Aksi yang awalnya berlangsung damai berubah menjadi ricuh setelah terjadi pembubaran massa oleh aparat.

Bentrokan tak terhindarkan, disertai penggunaan gas air mata dan kendaraan taktis di sejumlah titik strategis, termasuk kawasan sekitar Gedung DPR/MPR.

Di tengah situasi yang memanas itulah tragedi menimpa Affan Kurniawan, seorang pengemudi ojek daring yang sedang melakoni pekerjaannya ketika kerusuhan terjadi.

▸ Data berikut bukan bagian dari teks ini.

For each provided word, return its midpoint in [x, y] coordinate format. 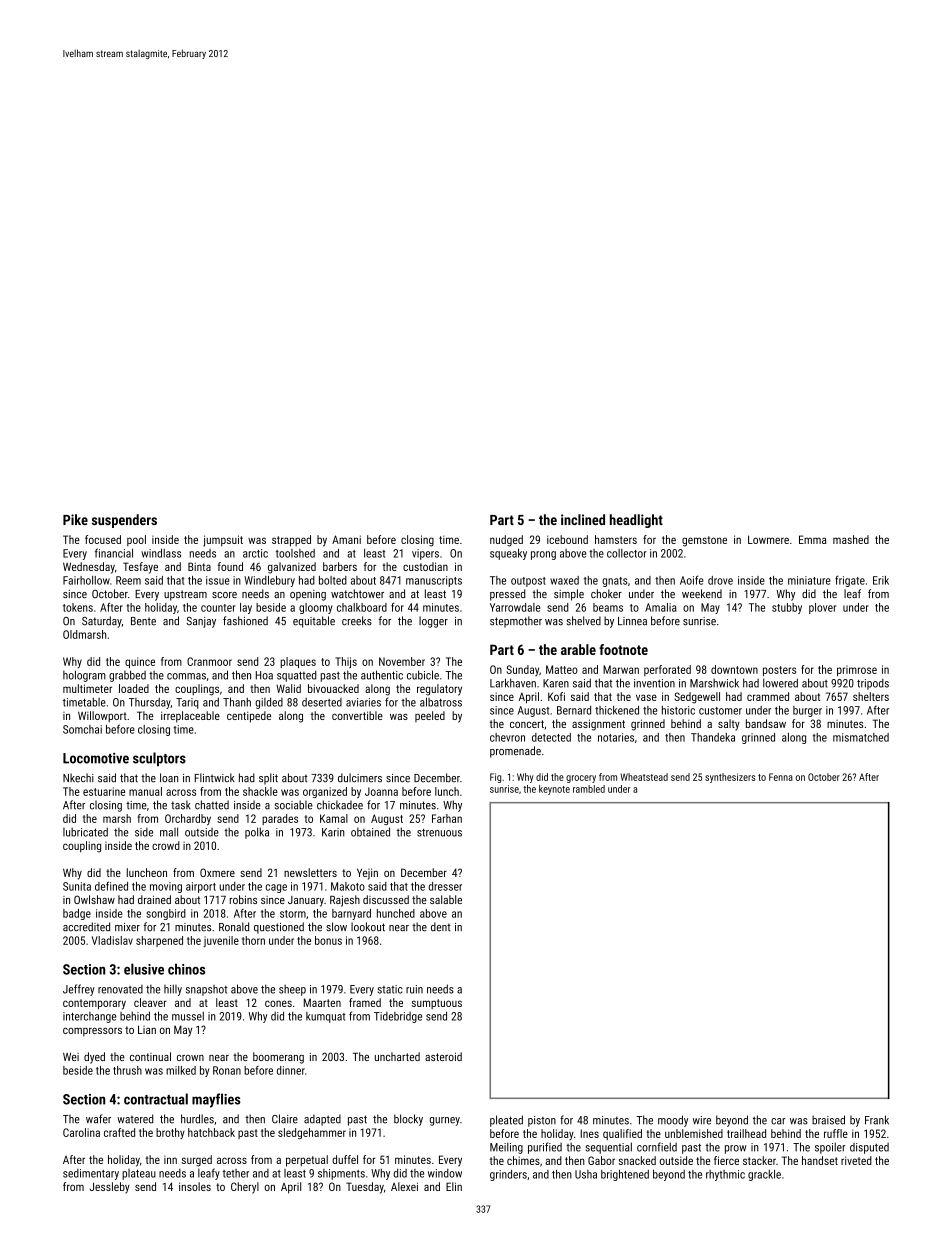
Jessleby [109, 1188]
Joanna [381, 791]
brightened [625, 1175]
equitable [314, 622]
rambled [589, 789]
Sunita [77, 886]
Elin [454, 1186]
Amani [346, 539]
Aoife [692, 580]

Saat berada di kawasan Pejompongan, Jakarta Pusat, Affan terlindas oleh mobil ranits Brimob.

Ia mengalami luka parah dan meninggal dunia setelah sempat mendapatkan perawatan medis.

Rekaman video kejadian tersebut menyebar luas di media sosial dan dengan cepat memantik kemarahan publik.

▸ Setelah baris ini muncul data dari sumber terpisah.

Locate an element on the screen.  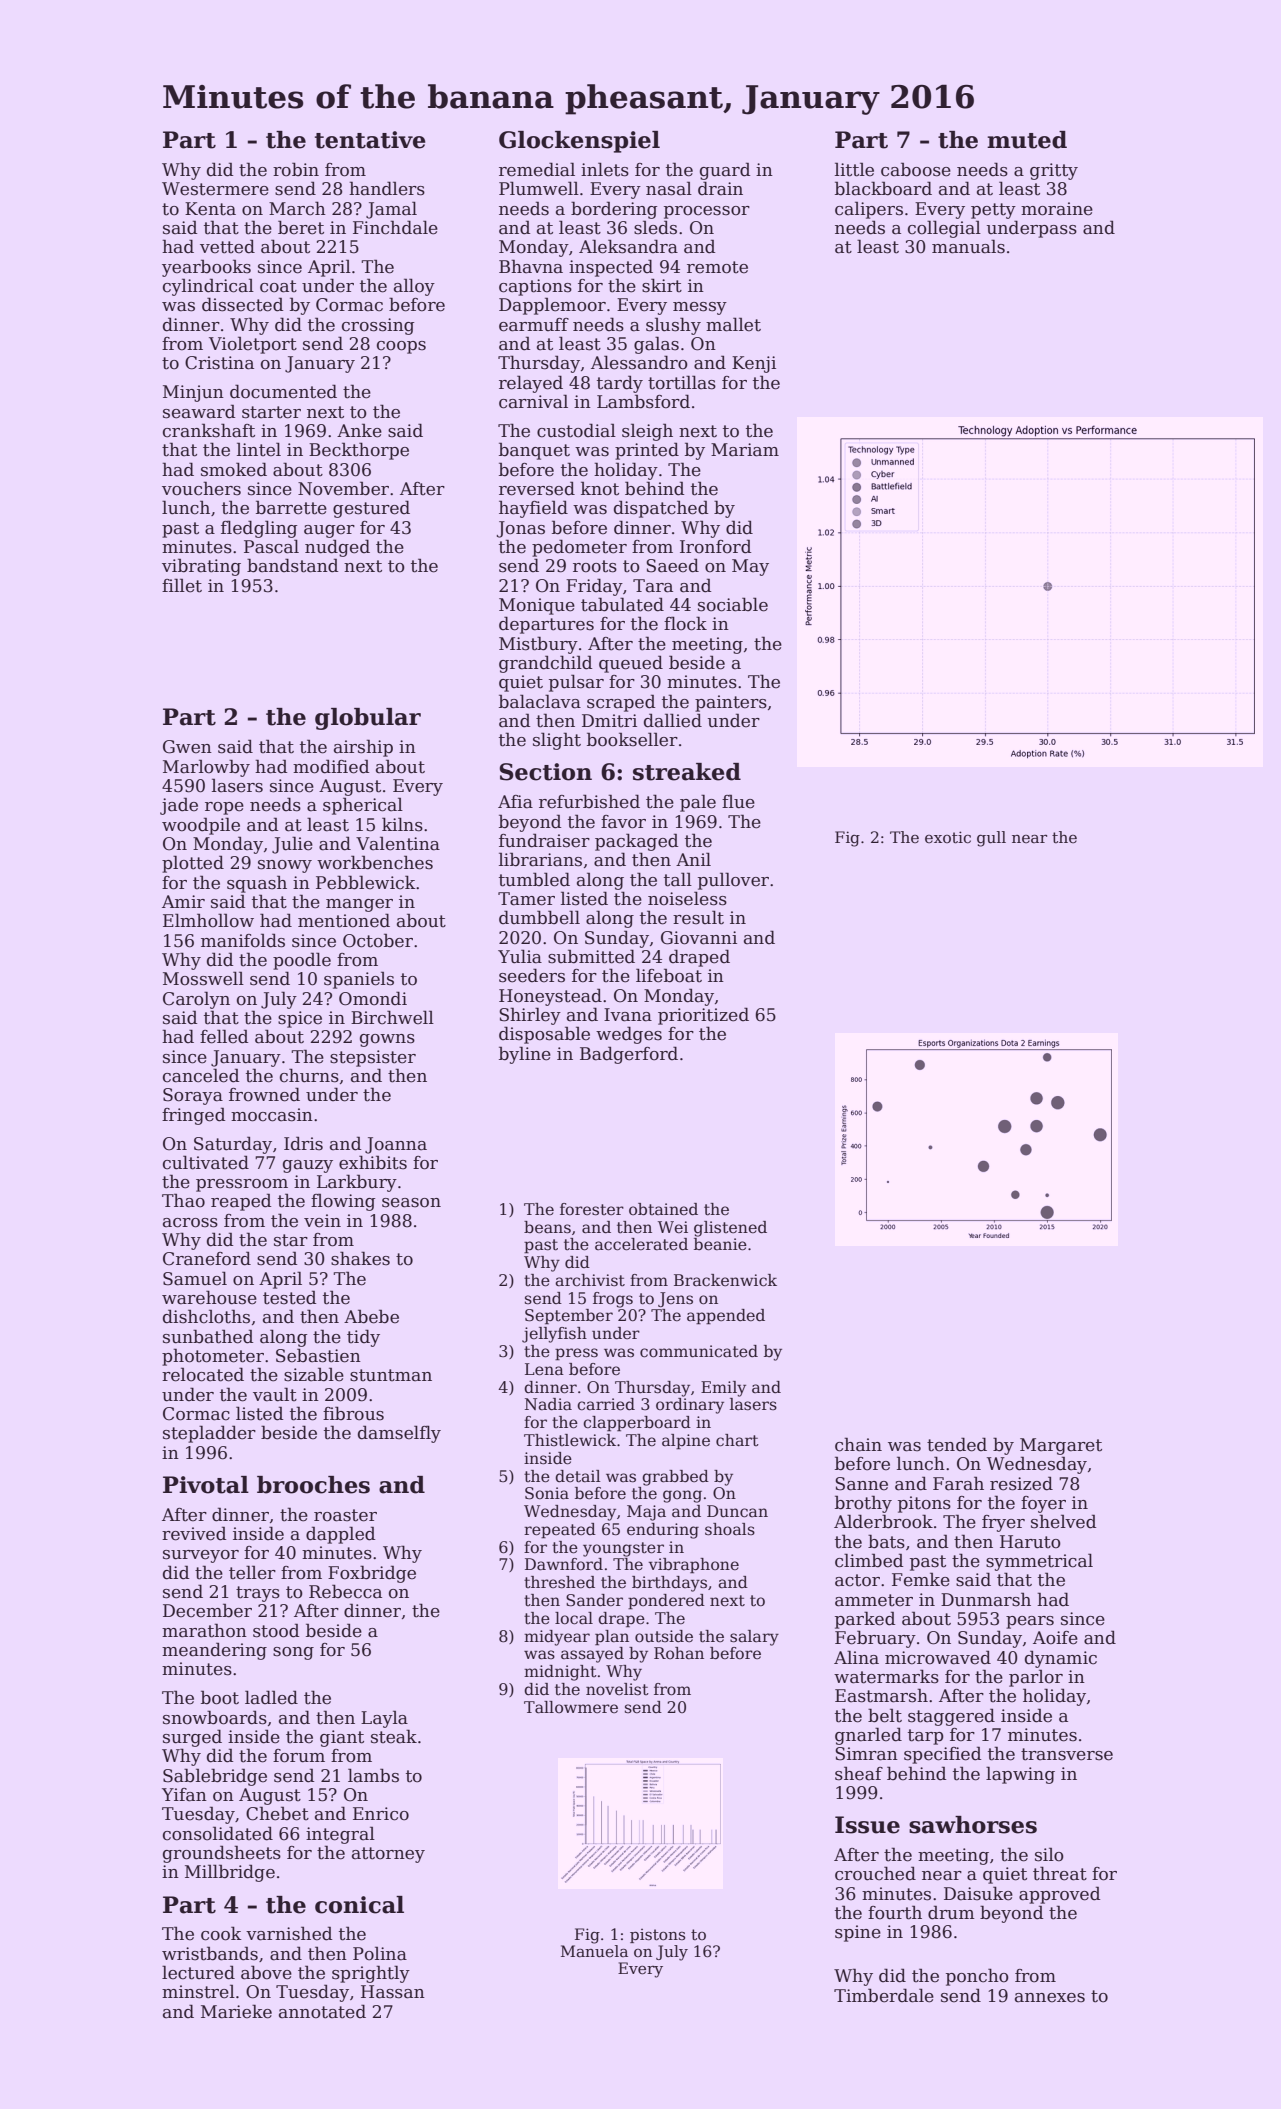
nudged is located at coordinates (337, 548).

Bagi banyak orang, kematian Affan menjadi simbol kegagalan aparat dalam menjamin keselamatan warga sipil saat mengamankan aksi massa.

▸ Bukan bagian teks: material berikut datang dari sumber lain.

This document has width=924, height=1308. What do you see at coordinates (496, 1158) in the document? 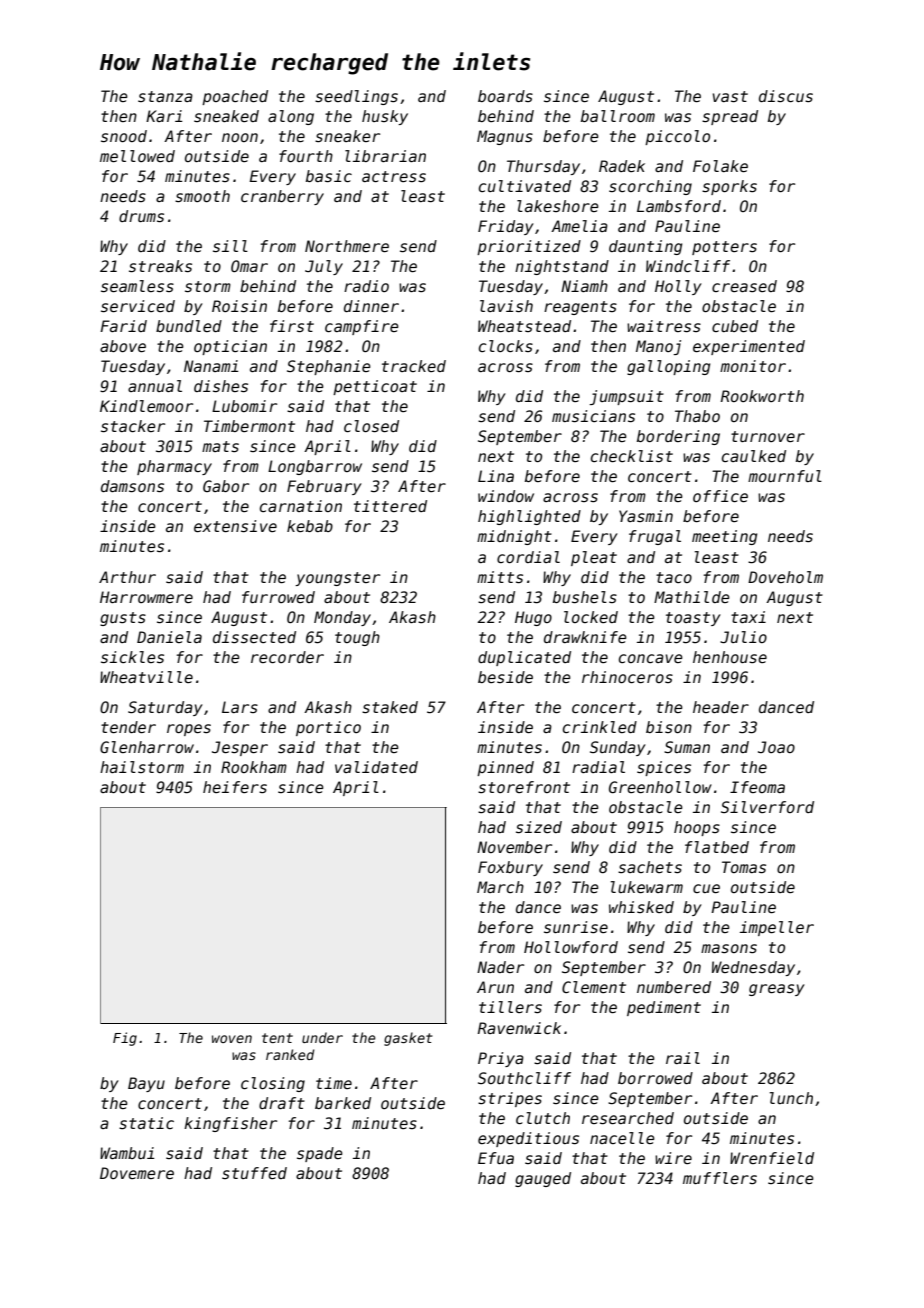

Kematian Affan memicu gelombang solidaritas luas, khususnya dari komunitas pengemudi ojek daring.

Ribuan pengemudi mengawal pemakaman Affan, sementara di media sosial muncul berbagai seruan keadilan dan kritik keras terhadap tindakan aparat.

Kematian Affan juga membuat situasi memanas.

Hanya beberapa jam setelah kejadian Affan dilindas, Mako Brimob Polda Metro Jaya sudah disatroni massa yang marah.

Kericuhan pun terjadi dan berkembang menjadi kerusuhan yang diwarnai perusakan fasilitas umum dan penjarahan.

Tak hanya di Jakarta, kerusuhan serupa turut terjadi di berbagai kota besar di Indonesia, antara lain, Surabaya, Bandung, dan Makassar.

Komisi Nasional Hak Asasi Manusia (Komnas HAM) mencatat bahwa kerusuhan tersebut menyebabkan 11 orang meninggal dunia.

Momentum evaluasi

Polri mengakui bahwa rangkaian peristiwa tersebut menjadi bahan evaluasi serius.

Wakil Kepala Lembaga Pendidikan dan Pelatihan (Wakalemdiklat) Polri Irjen Pol Achmad Kartiko, saat membacakan pidato Wakapolri Komjen Pol Dedi Prasetyo, menyebut kerusuhan Agustus 2025 sebagai titik balik refleksi organisasi.

"Kami mengakui bahwa Polri masih memiliki banyak kekurangan dan tidak luput dari kesalahan selama menjalankan tugas," kata Kartiko, dalam Dialog Literasi Kebangsaan STIK (Dilibas) bertema "Transformasi Polri: Antara Citra dan Realita", di Auditorium STIK Polri, Jakarta Selatan, Rabu (19/11/2025).

"Prahara Agustus memberikan dampak yang sangat signifikan terhadap menurunnya legitimasi publik kepada Polri," ujar dia lagi.

Kartiko mengatakan, pembenahan Polri tidak bisa berjalan tanpa masukan, tekanan moral, dan kritik dari masyarakat.

Ia mengakui bahwa institusi kepolisian masih memiliki banyak kekurangan yang tidak bisa ditutupi.

Tekanan publik pada akhir Agustus lalu menjadi sinyal bahwa ada masalah serius dalam pelayanan, komunikasi, hingga penggunaan kekuatan di lapangan yang harus diperbaiki.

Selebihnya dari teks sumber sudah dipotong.